Il limone, l'oro giallo di Sorrento viene celebrato con quattro itinerari che si svilupperanno da aprile a novembre in otto comuni, tra i quali Capri, Anacapri, Vico Equense e Massa Lubrense.
Il limone e la Costiera Sorrentina rappresenta un binomio che registra, grazie all'intera filiera, un fatturato di circa 30 milioni di euro l'anno. E per valorizzarlo ulteriormente dai primi di maggio fino ai primi di novembre, alla voce, limone, limoncello e via declinando si va ad aggiungere un progetto che prende il nome de 'Le vie del Limone'. Un viaggio tra location verdeggianti ed opifici di trasformazione, un 'dietro le quinte' di dove nasce l'oro giallo e tutto cio' che lo evoca, dalle ceramiche alle prelibatezze gastronomiche. In Costiera sorrentina, hanno sostenuto Vinaccia e Massa, vive un intero mondo fatto di tradizione, storie, citazioni letterarie, oggetti, gustose invenzioni gastronomiche e il famoso liquore, il tradizionale limoncello.

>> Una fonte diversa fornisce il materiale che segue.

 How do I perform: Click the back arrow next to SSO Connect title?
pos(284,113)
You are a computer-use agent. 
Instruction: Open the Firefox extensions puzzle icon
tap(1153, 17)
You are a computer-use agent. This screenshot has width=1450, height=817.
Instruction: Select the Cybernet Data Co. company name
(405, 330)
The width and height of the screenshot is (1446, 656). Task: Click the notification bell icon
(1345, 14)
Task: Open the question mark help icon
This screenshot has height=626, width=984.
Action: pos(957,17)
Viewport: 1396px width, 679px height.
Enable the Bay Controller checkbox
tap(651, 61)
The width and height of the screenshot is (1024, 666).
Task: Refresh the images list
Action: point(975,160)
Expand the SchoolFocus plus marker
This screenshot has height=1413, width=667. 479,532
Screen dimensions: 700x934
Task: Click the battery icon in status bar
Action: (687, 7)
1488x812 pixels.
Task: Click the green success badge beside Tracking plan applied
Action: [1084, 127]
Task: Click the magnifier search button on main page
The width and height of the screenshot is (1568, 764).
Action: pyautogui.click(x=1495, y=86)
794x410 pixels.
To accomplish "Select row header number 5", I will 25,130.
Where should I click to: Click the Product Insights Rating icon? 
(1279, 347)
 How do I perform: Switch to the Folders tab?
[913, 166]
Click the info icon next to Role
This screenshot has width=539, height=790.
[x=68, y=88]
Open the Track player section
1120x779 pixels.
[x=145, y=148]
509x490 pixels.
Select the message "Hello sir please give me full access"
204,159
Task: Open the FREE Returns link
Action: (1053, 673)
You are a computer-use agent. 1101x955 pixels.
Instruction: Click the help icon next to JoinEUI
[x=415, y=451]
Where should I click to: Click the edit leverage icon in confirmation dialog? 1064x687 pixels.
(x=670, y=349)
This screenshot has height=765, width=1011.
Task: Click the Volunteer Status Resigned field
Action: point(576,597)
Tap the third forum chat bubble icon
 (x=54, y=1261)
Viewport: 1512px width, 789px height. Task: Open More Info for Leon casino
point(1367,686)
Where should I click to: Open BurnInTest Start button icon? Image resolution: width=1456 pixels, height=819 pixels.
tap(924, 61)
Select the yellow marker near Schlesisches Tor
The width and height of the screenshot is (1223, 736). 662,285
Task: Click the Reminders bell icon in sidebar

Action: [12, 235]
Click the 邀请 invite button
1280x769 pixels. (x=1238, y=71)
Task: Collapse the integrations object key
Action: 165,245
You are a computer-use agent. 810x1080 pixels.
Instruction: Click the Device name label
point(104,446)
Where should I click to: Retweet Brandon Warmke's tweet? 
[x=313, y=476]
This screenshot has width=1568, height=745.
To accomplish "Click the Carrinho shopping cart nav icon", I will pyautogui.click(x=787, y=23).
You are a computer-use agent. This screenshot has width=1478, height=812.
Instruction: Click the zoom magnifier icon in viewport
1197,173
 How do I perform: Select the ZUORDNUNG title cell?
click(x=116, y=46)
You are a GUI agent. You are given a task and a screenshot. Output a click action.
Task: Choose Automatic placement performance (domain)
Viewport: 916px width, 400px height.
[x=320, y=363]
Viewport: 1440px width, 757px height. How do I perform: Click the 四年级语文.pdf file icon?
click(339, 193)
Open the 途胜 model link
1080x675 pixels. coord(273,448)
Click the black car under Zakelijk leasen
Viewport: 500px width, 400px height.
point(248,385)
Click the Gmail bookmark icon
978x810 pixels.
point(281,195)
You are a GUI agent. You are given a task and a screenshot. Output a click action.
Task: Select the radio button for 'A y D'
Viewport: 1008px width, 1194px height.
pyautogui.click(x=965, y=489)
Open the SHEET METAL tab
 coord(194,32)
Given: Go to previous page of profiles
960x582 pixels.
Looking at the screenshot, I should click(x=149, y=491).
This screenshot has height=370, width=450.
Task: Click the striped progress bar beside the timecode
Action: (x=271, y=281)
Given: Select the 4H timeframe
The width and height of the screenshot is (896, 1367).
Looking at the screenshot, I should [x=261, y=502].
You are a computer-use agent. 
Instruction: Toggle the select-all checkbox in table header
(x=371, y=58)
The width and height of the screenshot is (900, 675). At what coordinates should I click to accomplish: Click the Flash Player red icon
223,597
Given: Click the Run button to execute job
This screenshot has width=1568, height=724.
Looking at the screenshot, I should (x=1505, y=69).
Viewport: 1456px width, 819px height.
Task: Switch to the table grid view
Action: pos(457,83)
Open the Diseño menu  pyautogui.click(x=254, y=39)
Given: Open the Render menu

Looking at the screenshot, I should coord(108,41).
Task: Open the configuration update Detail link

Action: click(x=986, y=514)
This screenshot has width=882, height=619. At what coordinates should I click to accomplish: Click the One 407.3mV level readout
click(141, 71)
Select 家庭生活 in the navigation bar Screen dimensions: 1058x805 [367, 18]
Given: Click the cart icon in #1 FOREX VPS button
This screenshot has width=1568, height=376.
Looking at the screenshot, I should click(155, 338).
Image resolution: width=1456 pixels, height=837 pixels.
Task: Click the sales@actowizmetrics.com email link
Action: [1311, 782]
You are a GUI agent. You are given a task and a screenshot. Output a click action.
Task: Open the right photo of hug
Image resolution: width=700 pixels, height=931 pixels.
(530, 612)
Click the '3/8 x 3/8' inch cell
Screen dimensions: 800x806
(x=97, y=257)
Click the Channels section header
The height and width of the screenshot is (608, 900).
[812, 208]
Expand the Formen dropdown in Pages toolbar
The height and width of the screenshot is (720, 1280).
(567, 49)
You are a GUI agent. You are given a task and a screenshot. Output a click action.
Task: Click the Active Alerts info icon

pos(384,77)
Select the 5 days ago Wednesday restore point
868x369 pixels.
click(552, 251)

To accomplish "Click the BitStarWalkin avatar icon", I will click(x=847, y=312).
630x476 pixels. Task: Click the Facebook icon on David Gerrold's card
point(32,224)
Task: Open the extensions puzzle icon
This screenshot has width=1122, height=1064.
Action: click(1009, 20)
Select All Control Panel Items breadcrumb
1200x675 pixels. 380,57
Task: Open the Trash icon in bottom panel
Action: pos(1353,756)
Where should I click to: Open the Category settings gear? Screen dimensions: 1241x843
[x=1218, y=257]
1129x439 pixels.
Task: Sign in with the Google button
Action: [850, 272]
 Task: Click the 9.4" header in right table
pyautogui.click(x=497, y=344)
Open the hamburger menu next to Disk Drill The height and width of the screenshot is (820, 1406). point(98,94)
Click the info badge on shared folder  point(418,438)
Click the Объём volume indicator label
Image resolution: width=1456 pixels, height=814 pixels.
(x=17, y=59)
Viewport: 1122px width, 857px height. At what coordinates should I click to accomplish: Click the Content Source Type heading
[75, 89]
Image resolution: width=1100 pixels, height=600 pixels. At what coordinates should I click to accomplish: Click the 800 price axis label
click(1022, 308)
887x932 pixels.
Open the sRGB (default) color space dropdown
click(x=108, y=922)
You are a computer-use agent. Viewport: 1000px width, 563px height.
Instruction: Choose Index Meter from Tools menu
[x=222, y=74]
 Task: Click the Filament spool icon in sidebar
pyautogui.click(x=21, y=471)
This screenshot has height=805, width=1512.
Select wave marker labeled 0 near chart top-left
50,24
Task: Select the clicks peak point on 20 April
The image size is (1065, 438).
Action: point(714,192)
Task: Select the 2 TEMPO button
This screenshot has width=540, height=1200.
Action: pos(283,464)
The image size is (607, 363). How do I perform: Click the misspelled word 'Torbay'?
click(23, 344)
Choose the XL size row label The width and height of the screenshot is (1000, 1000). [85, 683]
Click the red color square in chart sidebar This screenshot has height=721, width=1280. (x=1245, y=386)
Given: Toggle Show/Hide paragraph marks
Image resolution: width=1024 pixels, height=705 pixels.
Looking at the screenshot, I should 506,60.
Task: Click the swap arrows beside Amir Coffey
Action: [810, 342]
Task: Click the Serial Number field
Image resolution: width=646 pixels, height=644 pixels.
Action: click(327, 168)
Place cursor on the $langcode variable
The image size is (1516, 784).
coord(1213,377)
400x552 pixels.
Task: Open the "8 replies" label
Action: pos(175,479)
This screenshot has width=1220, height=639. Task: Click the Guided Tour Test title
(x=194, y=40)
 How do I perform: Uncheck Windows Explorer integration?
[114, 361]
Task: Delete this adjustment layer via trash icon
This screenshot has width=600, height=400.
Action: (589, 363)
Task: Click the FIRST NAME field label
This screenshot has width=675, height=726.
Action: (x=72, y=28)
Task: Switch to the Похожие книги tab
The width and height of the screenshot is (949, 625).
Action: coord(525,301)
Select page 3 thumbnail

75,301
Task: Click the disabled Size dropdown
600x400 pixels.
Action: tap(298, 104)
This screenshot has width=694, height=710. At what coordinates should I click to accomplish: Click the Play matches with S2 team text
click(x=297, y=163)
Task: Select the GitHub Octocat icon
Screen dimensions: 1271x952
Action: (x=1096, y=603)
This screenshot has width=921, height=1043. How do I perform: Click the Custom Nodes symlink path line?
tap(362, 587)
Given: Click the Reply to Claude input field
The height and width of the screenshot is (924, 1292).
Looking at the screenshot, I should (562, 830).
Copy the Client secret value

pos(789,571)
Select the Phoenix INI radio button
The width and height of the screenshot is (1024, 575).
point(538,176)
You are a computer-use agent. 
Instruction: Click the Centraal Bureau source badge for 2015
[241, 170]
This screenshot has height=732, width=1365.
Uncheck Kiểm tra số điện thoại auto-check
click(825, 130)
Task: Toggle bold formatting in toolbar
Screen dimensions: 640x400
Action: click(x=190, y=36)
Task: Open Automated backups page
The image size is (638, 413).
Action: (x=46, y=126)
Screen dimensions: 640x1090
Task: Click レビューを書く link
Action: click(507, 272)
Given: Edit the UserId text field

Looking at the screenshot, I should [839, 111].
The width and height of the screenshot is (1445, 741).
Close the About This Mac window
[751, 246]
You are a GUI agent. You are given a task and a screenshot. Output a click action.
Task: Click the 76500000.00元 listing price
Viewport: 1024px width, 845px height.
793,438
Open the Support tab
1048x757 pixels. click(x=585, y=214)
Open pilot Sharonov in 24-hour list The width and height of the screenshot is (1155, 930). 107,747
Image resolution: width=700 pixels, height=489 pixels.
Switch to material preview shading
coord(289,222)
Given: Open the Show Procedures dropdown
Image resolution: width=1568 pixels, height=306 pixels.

Percorsi dove il limone sara' il protagonista assoluto. Un ulteriore motivo di turismo eno-gastronomico voluto dal 'Consorzio di Tutela del Limone di Sorrento igp' e realizzato grazie al supporto dell'Ersac (Ente Regionale di Sviluppo agricolo in Campania) che lo ha inserito come evento regionale. Per l'occasione si spalancheranno i cancelli di antichi giardini, di fondi privati, di luoghi d'incanto del Sette-Ottocento. Quattro itinerari, divisi per zone omogenee, nei quali vi sono undici agrumeti, tra questi quello raffinato e panoramico delle 'Grottelle' di Villa Massa a Meta di Sorrento, il 'Pizzo' a Sant'Agnello, 10 mila metri quadrati vincolati anche come bene paesaggistico e archeologico, quello storico del Gesu' e la Villanella a Massa Lubrense. ''Dobbiamo fare del limone - ha detto Cozzolino - un prodotto della tipicita' campana, cosi' come abbiamo fatto per altri importanti prodotti, e l'evento che sosteniamo e incoraggiamo va in questa direzione''. Le 'vie del Limone' oltre alle passeggiate prevede visite agli opifici per piccoli gruppi, dietro prenotazione. Un modo per capire - ha detto Stefano Massa - come da un albero e dai suoi limoni igp si passi poi alla pelatura, all'infusione e diventi, infine, liquore, il famoso Limoncello di Sorrento''. A disposizione dei turisti ci sara' una cartina, realizzata dal cartografo Gianni Visetti, in distribuzione, gratuitamente, presso l'Azienda di Soggiorno e Turismo di Sorrento-Sant'Agnello e i vari punti di interesse gastronomico coinvolti dal progetto. Nella cartina sono evidenziati quattro itinerari con colori diversi. Comprendono passeggiate nei fondi agricoli e le ubicazioni delle fabbriche. Il programma da', inoltre, la possibilita' di sostare in alcuni ristoranti della Costiera, una decina.